“This is my first time ever, smoking while performing,” Etheridge stated, then did just that. Etheridge, a well-known medical marijuana advocate, produced an individual joint case sometimes called a ‘doobe tube,’ complained about opening it (as we all do,) touted the benefits of a good sativa strain, then lit up and blew smoke into the air.
The Cannabis Cup is in Michigan, which has a medical marijuana law and also has a reciprocity law which allows registered patients from other states to legally use medicinal cannabis. Attendance to the Cup event is limited to legally registered medical marijuana patients, who were able to openly join Etheridge in lighting up without any fear of reprisal. Michigan has more than 180,000 card-carrying participants in the Medical Marihuana Program.
Etheridge performed on stage at the Auto City Speedway, where hundreds of vendors and thousands of patients braved heat as high as 96 degrees to enjoy the first day of the annual High Times celebration.
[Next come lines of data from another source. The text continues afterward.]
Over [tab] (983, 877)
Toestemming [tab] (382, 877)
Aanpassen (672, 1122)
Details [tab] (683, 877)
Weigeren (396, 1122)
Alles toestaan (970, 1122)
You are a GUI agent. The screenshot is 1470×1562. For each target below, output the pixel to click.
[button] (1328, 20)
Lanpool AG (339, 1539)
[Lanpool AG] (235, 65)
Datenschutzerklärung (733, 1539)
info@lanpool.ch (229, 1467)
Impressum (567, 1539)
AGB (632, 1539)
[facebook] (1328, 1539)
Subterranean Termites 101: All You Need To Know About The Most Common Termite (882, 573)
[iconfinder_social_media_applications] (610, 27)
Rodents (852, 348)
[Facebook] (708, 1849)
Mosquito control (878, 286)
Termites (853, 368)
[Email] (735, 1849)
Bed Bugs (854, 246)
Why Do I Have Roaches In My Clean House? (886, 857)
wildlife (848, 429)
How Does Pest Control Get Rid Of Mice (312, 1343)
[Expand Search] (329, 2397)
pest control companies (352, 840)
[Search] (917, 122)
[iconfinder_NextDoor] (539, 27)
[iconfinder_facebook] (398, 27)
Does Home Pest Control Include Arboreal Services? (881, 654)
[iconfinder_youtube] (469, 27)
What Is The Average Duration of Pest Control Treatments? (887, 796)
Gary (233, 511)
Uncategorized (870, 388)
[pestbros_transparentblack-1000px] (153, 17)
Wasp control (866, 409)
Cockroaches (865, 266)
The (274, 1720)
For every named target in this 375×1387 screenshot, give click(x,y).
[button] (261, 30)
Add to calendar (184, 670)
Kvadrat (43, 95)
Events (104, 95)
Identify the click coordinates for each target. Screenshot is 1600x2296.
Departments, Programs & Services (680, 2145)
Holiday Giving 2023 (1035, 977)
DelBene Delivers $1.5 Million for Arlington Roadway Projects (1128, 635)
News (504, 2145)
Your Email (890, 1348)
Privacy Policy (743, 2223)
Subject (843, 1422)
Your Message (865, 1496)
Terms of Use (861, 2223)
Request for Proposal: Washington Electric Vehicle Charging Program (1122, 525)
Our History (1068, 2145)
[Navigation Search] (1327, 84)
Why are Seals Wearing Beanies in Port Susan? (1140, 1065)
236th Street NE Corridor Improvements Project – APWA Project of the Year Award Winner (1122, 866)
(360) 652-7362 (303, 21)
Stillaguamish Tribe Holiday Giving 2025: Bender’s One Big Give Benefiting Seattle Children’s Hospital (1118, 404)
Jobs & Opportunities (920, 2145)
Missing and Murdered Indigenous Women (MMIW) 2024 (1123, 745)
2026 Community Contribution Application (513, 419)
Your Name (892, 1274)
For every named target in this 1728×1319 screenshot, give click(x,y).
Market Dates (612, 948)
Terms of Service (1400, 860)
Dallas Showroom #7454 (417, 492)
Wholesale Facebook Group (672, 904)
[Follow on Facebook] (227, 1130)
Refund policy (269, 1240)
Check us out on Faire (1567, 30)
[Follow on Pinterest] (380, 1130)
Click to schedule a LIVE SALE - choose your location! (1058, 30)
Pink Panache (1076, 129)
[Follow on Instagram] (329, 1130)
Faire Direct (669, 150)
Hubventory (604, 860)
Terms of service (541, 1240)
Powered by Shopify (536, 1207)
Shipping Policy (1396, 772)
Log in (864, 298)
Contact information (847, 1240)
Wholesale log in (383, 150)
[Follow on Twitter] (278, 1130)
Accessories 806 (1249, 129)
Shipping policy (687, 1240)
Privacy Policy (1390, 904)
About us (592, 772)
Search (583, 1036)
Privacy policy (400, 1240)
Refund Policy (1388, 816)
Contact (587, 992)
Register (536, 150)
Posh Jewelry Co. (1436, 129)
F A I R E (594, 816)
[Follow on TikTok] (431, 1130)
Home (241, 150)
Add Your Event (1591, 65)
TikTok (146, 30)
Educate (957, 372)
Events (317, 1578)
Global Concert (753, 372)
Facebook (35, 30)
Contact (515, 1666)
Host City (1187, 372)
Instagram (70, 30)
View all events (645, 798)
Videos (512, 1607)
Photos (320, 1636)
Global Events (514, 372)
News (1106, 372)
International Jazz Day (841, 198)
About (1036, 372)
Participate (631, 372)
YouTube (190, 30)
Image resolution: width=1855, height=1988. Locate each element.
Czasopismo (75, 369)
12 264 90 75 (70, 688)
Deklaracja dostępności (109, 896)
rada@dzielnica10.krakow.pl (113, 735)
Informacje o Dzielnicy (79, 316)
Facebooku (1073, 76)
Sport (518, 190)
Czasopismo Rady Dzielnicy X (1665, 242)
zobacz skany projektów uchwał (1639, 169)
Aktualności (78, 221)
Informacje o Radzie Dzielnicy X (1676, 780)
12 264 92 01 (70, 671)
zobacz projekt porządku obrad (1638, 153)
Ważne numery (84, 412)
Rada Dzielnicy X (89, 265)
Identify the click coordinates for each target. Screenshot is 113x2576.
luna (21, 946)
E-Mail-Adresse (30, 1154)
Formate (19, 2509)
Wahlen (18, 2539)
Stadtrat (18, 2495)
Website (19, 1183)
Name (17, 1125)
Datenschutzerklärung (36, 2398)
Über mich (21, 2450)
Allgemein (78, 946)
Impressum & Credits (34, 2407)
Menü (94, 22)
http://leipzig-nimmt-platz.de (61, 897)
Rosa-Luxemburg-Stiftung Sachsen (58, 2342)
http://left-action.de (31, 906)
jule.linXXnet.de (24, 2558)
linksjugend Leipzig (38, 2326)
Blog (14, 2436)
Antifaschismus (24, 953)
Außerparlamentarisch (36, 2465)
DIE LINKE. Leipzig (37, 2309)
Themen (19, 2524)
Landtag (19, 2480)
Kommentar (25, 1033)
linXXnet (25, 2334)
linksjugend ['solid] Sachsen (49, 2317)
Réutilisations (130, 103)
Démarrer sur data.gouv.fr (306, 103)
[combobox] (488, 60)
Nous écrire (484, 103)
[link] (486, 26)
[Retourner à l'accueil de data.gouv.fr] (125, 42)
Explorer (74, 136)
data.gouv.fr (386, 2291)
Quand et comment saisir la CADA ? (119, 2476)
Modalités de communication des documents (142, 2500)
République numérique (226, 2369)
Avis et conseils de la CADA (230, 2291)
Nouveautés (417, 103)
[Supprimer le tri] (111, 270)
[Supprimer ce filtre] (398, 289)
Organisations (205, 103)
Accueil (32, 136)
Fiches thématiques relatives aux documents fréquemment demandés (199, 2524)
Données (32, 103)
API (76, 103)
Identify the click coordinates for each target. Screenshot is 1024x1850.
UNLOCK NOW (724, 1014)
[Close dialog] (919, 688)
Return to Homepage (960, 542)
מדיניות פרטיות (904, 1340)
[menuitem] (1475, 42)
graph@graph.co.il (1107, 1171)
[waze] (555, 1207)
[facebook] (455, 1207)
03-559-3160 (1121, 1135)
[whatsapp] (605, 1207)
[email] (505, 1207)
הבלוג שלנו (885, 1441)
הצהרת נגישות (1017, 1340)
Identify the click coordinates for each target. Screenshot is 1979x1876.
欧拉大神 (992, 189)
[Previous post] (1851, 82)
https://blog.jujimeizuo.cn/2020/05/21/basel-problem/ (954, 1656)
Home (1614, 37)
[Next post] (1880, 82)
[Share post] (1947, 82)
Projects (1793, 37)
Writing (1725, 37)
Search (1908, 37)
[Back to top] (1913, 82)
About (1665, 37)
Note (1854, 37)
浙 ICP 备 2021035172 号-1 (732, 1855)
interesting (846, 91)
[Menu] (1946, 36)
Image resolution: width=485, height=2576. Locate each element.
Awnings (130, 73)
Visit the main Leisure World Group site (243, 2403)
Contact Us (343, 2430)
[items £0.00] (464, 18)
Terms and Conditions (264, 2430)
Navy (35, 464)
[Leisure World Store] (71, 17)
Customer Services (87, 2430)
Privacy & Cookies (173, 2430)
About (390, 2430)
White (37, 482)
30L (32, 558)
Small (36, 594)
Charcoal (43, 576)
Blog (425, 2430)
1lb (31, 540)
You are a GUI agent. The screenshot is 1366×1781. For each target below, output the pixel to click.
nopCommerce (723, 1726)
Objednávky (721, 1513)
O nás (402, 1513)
The talented artist took time out before her on-stage performance to perform a Q and A session with festival attendees. She discussed her battled with cancer and how she used medicinal marijuana as a treatment option and as a way to control side effects of other treatments. She took a moment to interview with former NHL star Larry DePalma, who advocates for cannabis and its use in fighting traumatic brain injury like those suffered by pro athletes. The Canadian super-sports network TSN was at the Cup filming DePalma for an upcoming feature.
Etheridge showed off more than her love for the marijuana plant- she also put her musical skills on display. With a bank of ten sparkling guitars behind her and a collection of percussion instruments in front, Etheridge took the stage alone and played all the instruments on each song she performed. The talented artist would lay down a track for background, then use electronics to replay the sound track. In this manner she created a bass line and drum beat for the songs, then used various guitars to launch off on solo riffs or melodic strumming.
She used one guitar, which Etheridge called “Cate Blanchette,” to produce soaring tones reminiscent of Robin Trower’s ‘Bridge of Sighs,’ and using another she jammed on some quick rock picking while making good use of the instrument’s whammy bar.
The cannabis was a good influence: she almost immediately announced to her production staff that she was blowing off the set list and playing “what I feel,” then electrified the audience with versions of songs from her vast musical catalog. Etheridge acknowledged marijuana use without demeaning the patients attending; last year, artist Wyclef Jean was the featured performer for the Cup and his act was energetic and highly-praised.
The Medical Cannabis Cup continues on Sunday, culminating in an awards ceremony which should take place without the rain which has plagued past Cup events. It should also take place in more moderate temperatures, as the high for the day is anticipated to not exceed 76 degrees.